▶ _INPUT DATA_
—————

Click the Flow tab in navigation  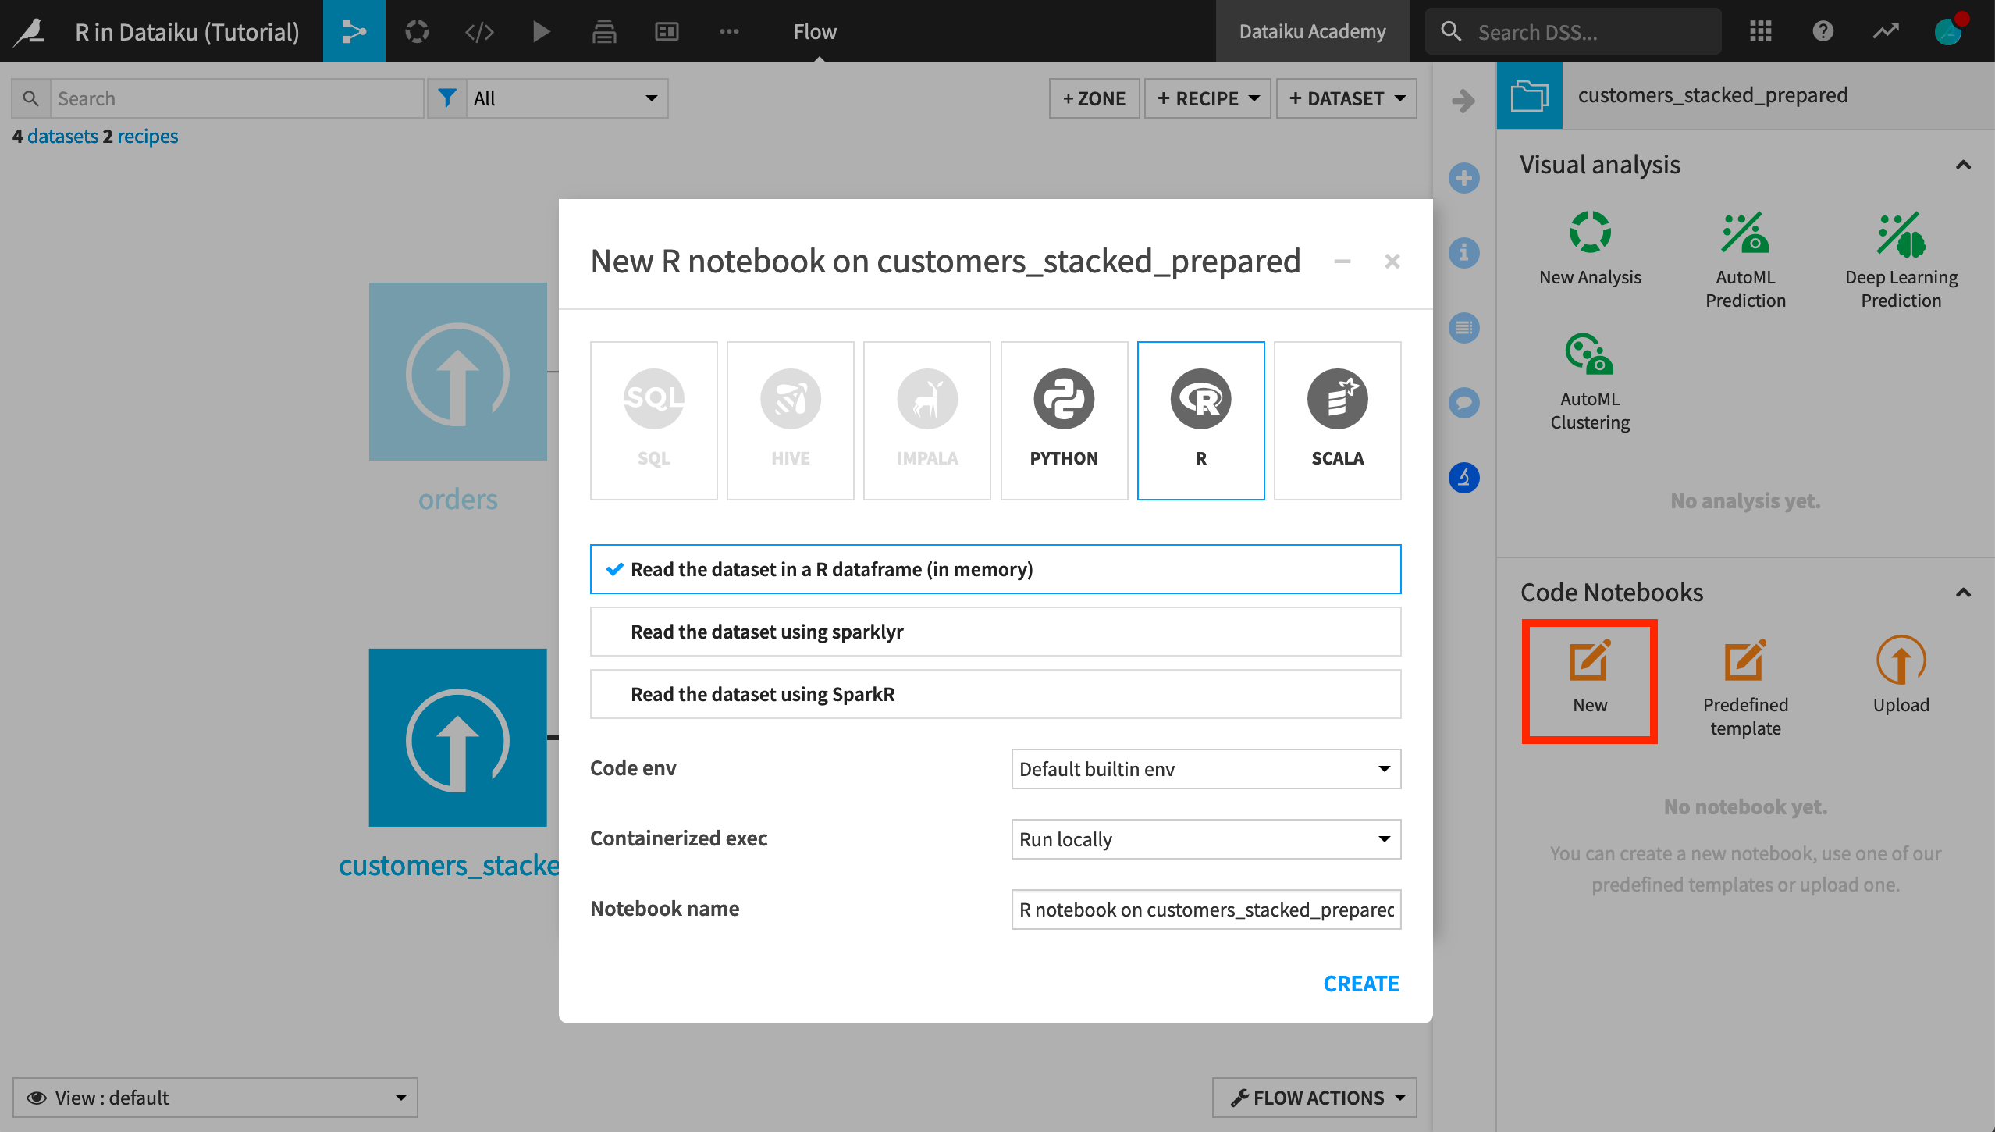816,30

—————

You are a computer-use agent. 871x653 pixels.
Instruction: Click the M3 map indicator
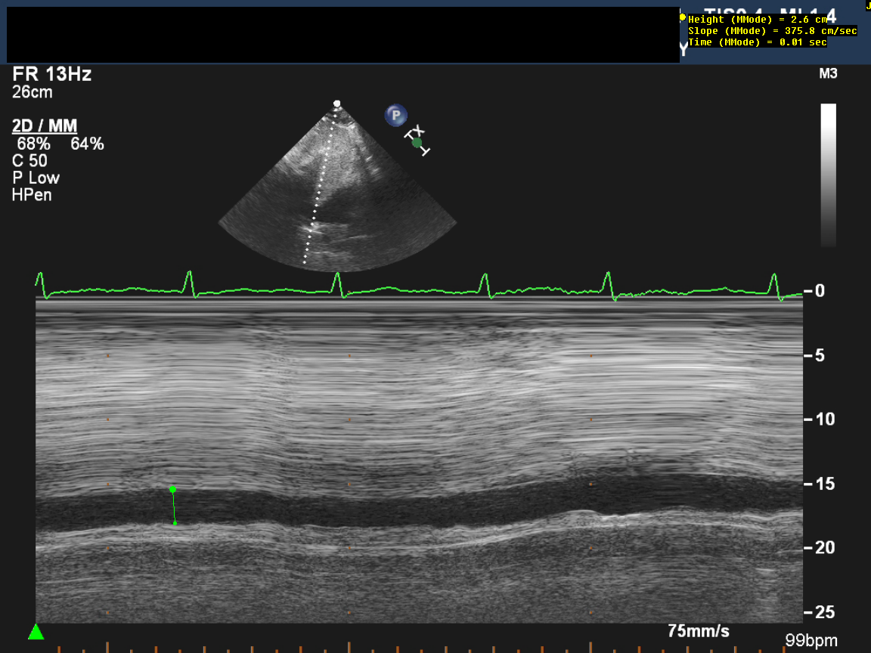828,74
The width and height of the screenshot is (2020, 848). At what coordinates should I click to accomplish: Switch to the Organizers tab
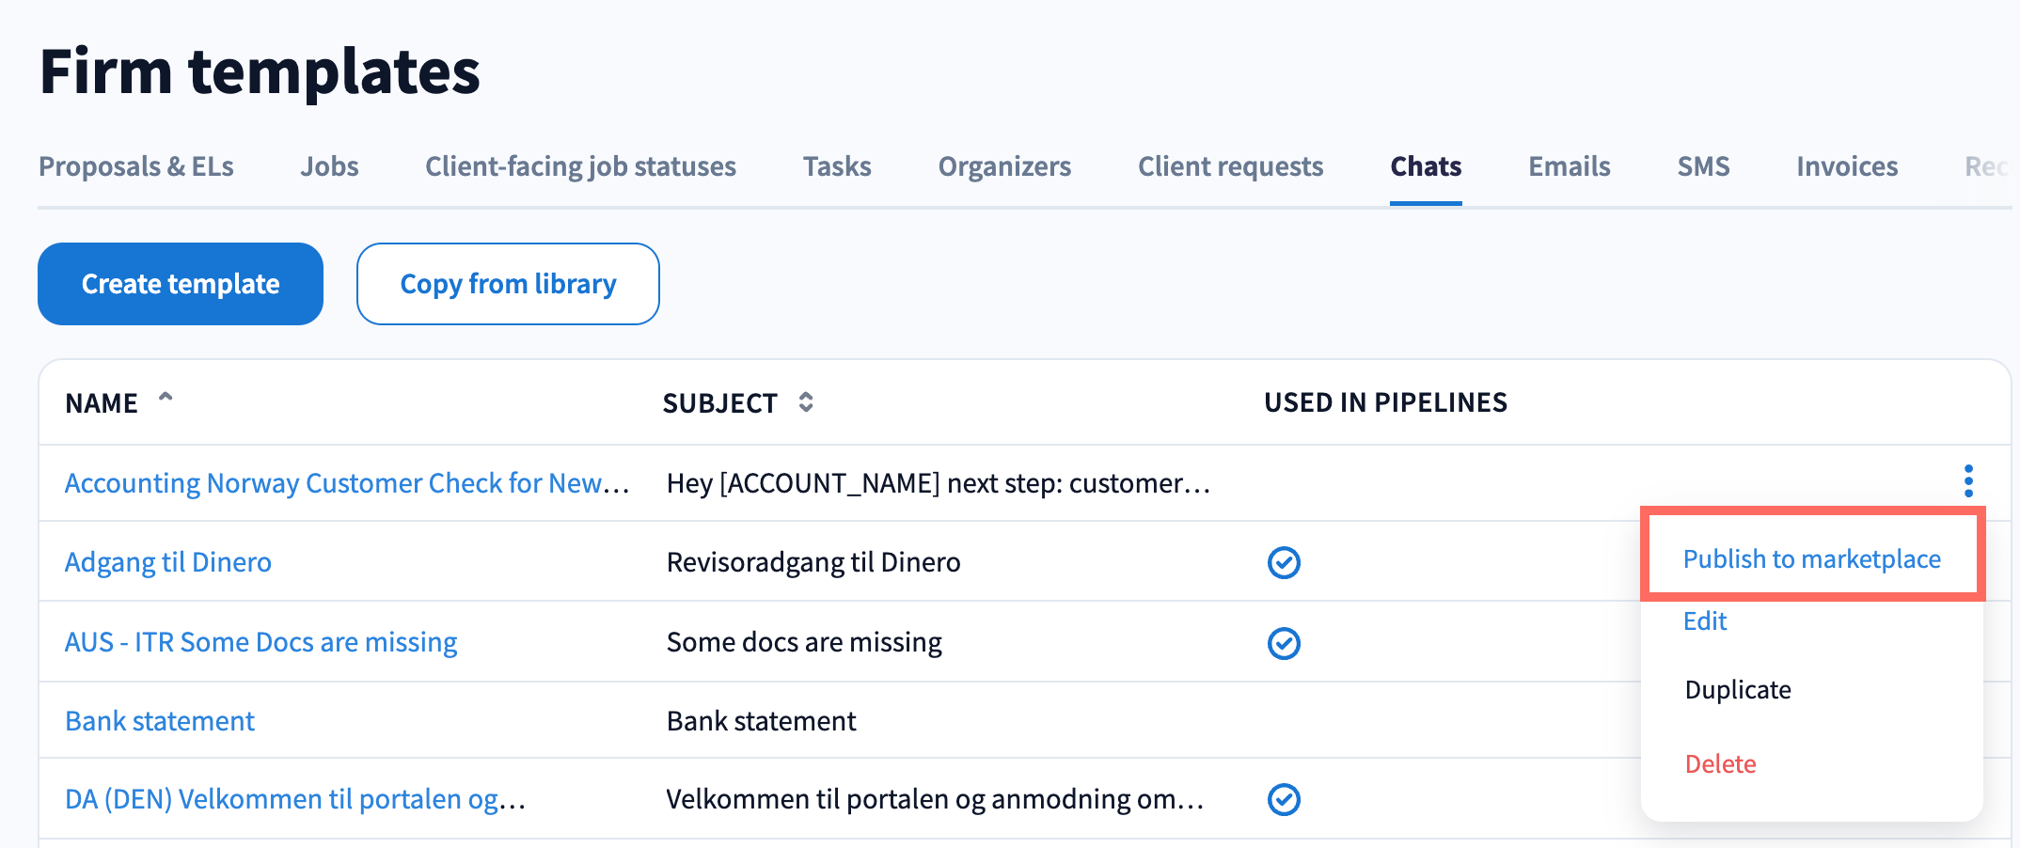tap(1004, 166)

—————

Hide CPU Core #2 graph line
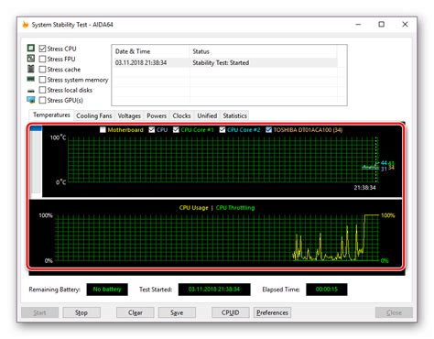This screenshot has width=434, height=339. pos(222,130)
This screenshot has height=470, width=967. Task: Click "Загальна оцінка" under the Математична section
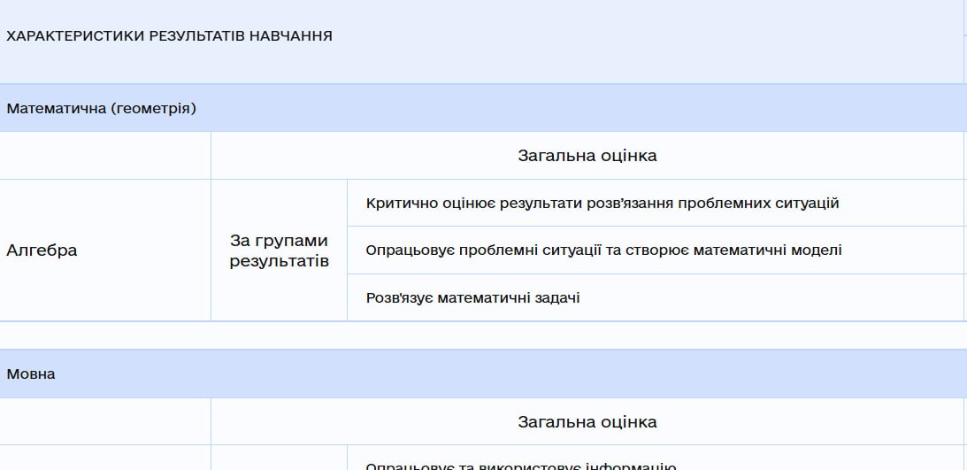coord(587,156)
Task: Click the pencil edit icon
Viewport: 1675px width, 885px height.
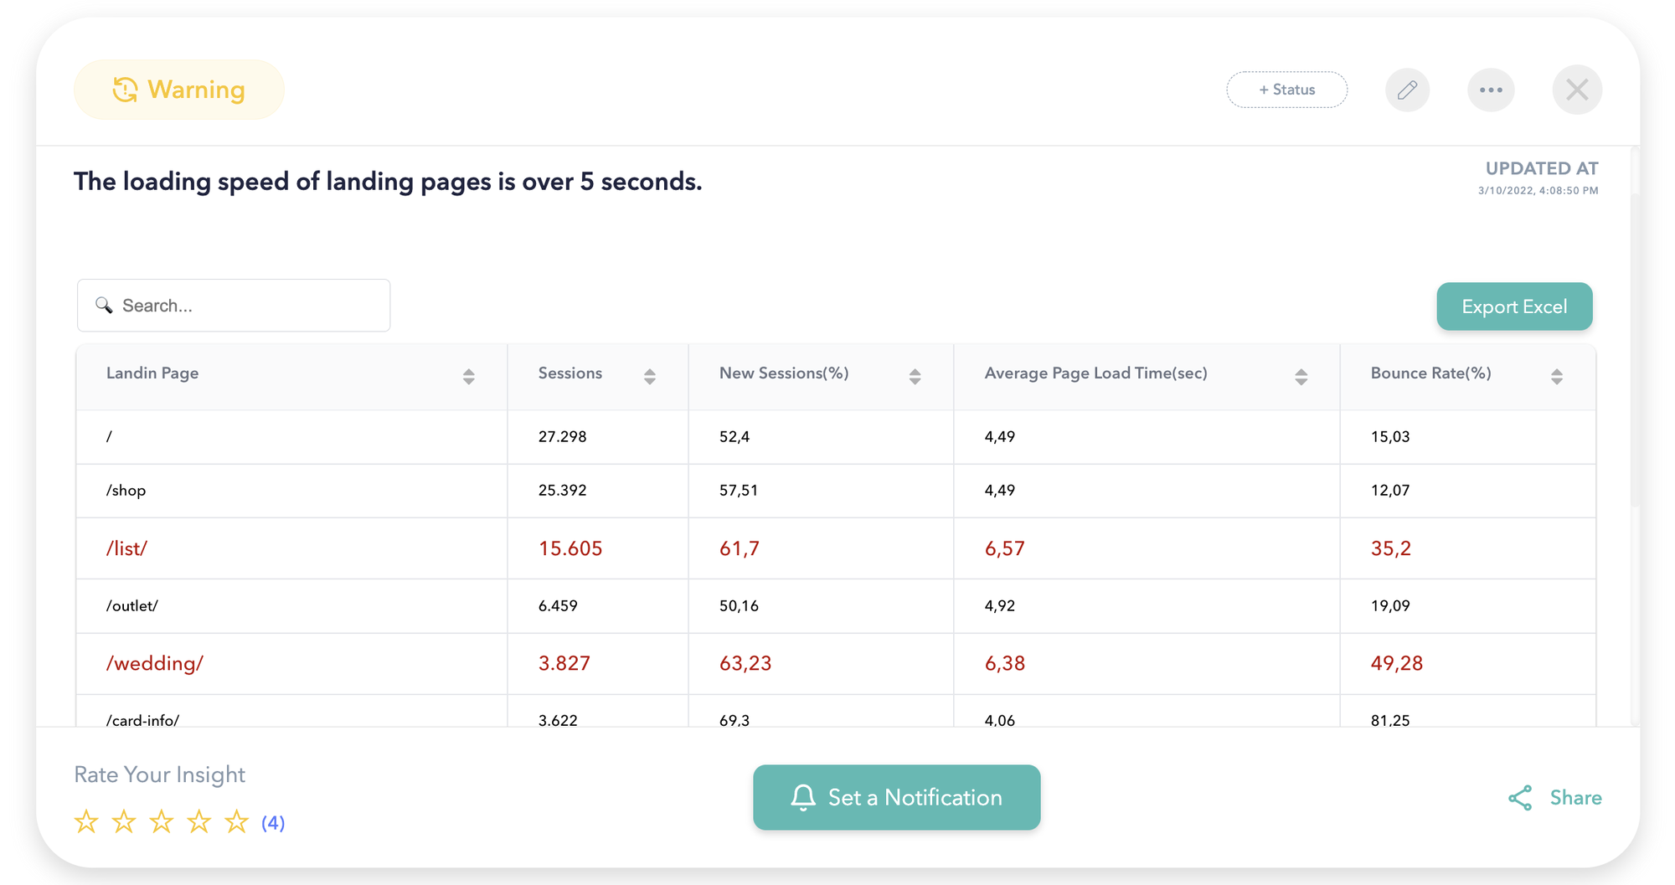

—————

▶ _ABOUT THIS TASK_
Given the records above, reproduce precisely and only the lines between the line holding "Task: Click the pencil edit icon" and the line holding "Viewport: 1675px width, 885px height.", inclusive.

▶ _ANSWER TO THE EXERCISE_
Task: Click the pencil edit icon
Viewport: 1675px width, 885px height.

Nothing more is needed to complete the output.